Según se afirma en el libro Insanely Simple: The Obsession That Drives Apple’s Success (Increíblemente Simple: La Obsesión que conduce el éxito de Apple), el carismático CEO quería, para celebrar que alcanzaban el millón de unidades vendidas del primer iMac, premiar a uno de los compradores con el reembolso del importe del equipo y un viaje a la sede de la compañía.

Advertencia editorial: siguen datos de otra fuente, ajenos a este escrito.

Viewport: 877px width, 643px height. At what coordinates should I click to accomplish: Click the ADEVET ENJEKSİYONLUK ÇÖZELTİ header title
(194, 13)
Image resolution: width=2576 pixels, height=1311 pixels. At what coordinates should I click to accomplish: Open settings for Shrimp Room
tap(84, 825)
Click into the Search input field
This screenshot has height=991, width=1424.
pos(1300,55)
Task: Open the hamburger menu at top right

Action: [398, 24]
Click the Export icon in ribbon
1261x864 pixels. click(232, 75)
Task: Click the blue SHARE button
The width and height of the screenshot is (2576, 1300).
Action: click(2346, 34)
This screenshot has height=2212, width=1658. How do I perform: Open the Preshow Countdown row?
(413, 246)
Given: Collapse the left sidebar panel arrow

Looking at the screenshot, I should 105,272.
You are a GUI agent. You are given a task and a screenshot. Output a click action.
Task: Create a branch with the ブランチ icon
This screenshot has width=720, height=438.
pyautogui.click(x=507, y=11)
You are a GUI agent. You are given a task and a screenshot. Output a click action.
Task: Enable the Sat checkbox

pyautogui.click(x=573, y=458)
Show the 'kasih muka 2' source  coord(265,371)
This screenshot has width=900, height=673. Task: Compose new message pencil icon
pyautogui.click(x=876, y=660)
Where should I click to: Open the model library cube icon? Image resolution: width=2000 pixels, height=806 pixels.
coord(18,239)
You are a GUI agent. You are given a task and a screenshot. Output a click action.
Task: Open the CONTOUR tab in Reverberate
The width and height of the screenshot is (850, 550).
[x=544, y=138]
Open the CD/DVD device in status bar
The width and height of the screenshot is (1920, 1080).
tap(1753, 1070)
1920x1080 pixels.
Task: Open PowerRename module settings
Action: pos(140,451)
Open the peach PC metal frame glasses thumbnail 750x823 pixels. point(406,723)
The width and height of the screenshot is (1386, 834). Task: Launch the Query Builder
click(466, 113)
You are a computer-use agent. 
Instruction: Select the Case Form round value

Para ser fiel a la historia, Steve Jobs puso a su grupo creativo interno manos a la obra para diseñar un prototipo del boleto dorado que se crearía y más tarde anunciaría para meter en una de esas cajas.

Desgraciadamente, y para el contento de algunos directivos de la empresa que si bien lo tomaban como algo divertido no veían con muy buenos ojos la iniciativa, el idea quedó ahí. Según la legislación de california, cualquier persona tiene que poder participar en un sorteo, sin necesidad de pagar absolutamente nada. Esto, haría que el beneficiario pudiera ser cualquiera, alguien a quien el mundo Apple le diese igual.